Thursday 30 April 2009

Understanding and coping with change

Change throughout life is inevitable, yet we still seem unprepared when it happens to us. Maybe that is the key; change happening to us rather than something we have instigated ourselves.

For example, if we have planned to have a family and we get pregnant and then have a baby we are more or less ready for this by the time it happens. Mother nature kindly gave us 9 months to get our head round the idea even if it were a surprise conception. However, if we walk into work on a Monday morning to be told we are no longer needed, this is a blow. Even with the economic market the way it is, we are still unprepared for something of this magnitude.

It is important to follow our personal changes in life in order to cope with situations where change is out with our control. I have coached a client who was faced with redundancy and although this had been a potential risk factor for a number of months, it was too shocking to deal with alone when it happened. We worked together for a number of sessions and discovered the route of the problem was the inability to move forward due to a lack of awareness of what inspired her. She had no idea what she wanted to do. She knew the job she had been in was not right for her but it was ‘comfortable’ and she could get by doing it. Finally, having accepted the changes that had occurred to her over a number of years she was able to build up a new data of her values and beliefs in life. She almost rewrote who she was. This gave her the confidence to venture deeper and discover what she wanted to do. ‘If only I had kept track of who I was as I was changing, this would have been much easier and quicker’. She was right.

We get too caught up in living our lives that we rarely, if ever, stop to reflect. Reflection is a critical part of understanding who we are at any given time. It is easy for us to avoid this, especially in a society where the media are so geared up to tell us what we think. Someone else is doing the hard part for us.

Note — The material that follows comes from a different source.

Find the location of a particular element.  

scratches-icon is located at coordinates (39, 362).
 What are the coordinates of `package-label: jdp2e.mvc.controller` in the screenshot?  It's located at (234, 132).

I worked with another client who was having difficulty with a friendship. This friendship had been a good one for years and they were struggling to understand why suddenly there was a huge rift between them. We documented the pattern of the friendship since it had begun. We catalogued important changes. On doing this, my client realised that they had been drifting apart for a number of years. They were now too far down the line to rectify the situation and they felt easier about ending the friendship. Had they met today, they would never have been friends. By understanding changes that happen as they happen, we have two choices. Do you want to alter something to keep the friendship together or are you happy to let the change take place with the possibility of drifting apart? This prevents the situation above where it becomes shocking that a friendship no longer works. We stop believing our friend is the person they were when we met them. We understand we too are different.

Change is always easier when it is something we have driven. We should however, be ready to cope with changes that happen to us. Take time each day or once a week to reflect on situations with friends and family, news stories and work issues. This way we will be more ready to accept as we will have confidence in our decisions.